Die Hot-Folder-Technik gestattet lediglich das Aneinanderbinden von
Instanzen ohne interaktive Informationen und Reaktionen. So kann mangels eines
überwachenden Supervisors dem Anwender z.B. nicht mitgeteilt werden, in
welcher Instanz oder sogar in welchem Einzelprozeß sich die Verarbeitung
zum Zeitpunkt der Anfrage befindet. Eine Übersicht über z.B. den Stand der
Produktion ist deshalb nur umständlich und unvollständig möglich. Soweit
die die einzelnen Prozesse ausführende Instanz über keine eigene
Umsteuerung und Problemlösung verfügt, fehlt es bei der Hot-Folder-Technik an
einem Manager, der die Einbindung beliebiger Instanzen oder Prozesse zur
Lösung auftauchender Problemstellungen veranlaßt und überwacht.

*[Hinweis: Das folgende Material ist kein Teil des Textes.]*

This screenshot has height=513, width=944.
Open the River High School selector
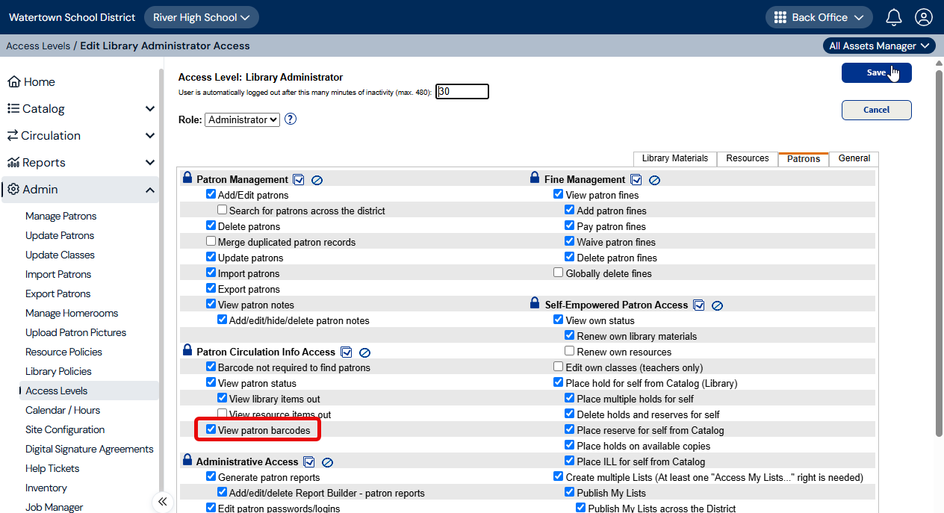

Ein einfaches Beispiel soll das verdeutlichen: Es bestehen zwei
Arbeitsstrecken mit jeweils einem RIP und einem Belichter. Der eine Belichter kann
jedoch Formate bis A1, der andere lediglich bis A2 verarbeiten. Die beiden
RIPs werden jeweils aus einem ihm zugeordneten Hot-Folder versorgt, in
den die zu belichtenden Dateien aus den vorlaufenden Instanzen
automatisch einlaufen. Der A1-Belichter fällt aus. Da es keinen Workflow-Manager
gibt, erfahren die Vorinstanzen nichts von dem Ausfall. Die für den
ausgefallenen Belichter bestimmten Dateien laufen weiterhin in dessen Hot-Folder
ein. Obwohl der A2-Belichter nicht ausgelastet ist, werden keine für den A1-
Belichter bestimmten Dateien, die aber auch auf A2 belichtbar sind, zu dem
A2-Belichter geleitet.
Ein Workflow-Manager kann den Ausfall des Belichters gemeldet erhalten,
aus den Vorinstanzen die Geeignetheit bestimmter Dateien für die
Verarbeitung auf dem A2-Belichter feststellen und die geeigneten Dateien auf den
A2-Belichter umdirigieren. Der Workflow-Manager kann sogar die im Hot-
Folder für den A1-Belichter bereits befindlichen, aber für den A2-Belichter
geeigneten Dateien aus dem Hot-Folder des A1-Belichters entfernen und
dem A2-Belichter zur Verfügung stellen.
5. Der Workflow-Manager
Ein echtes Workflow-Management läßt sich nur durch einen interaktiv
agierenden Manager realisieren. Dieser muß unabhängig von durch beliebige
Instanzen definierten Prozessen agieren können. Dazu muß er mit den
einzelnen Instanzen direkt kommunizieren. Stati, Ergebnisse usw. werden dem
Manager gemeldet. Ein solcher Manager ist eine speziell für diese
Aufgabenstellung geschaffene Software, die vorhandene Instanzen steuert. Der
Manager kommuniziert mit den Instanzen, er erledigt jedoch selbst keine
Aufgabenstellungen dieser Instanzen.
Alle aus den Prozessen gewonnenen Informationen werden dem Manager
von den Instanzen mitgeteilt und vom Manager in einer zentralen Datenbank
gesammelt, geordnet, ausgewertet und verwertet. So kann er zu jedem
Zeitpunkt Auskunft darüber geben, in welchem Prozeß sich der laufende
Vorgang befindet, ob er in der Planzeit liegt oder in welchem Umfang er davon
abweicht. Über alle vorhandenen Information kann der Manager zu jeder Zeit
einen Report zur Verfügung stellen.
Der Manager kann im Rahmen vorgeplanter Arbeitsstrecken und
alternativer Instanzen in Abhängigkeit von definierbaren Bedingungen dirigieren und
umdirigieren und so Pannen vermeiden oder zumindest der Folgen mildern.
Dort, wo es notwendig ist, kann der Manager den menschlichen Supervisor
auf einen Handlungs- oder Entscheidungsbedarf aufmerksam machen.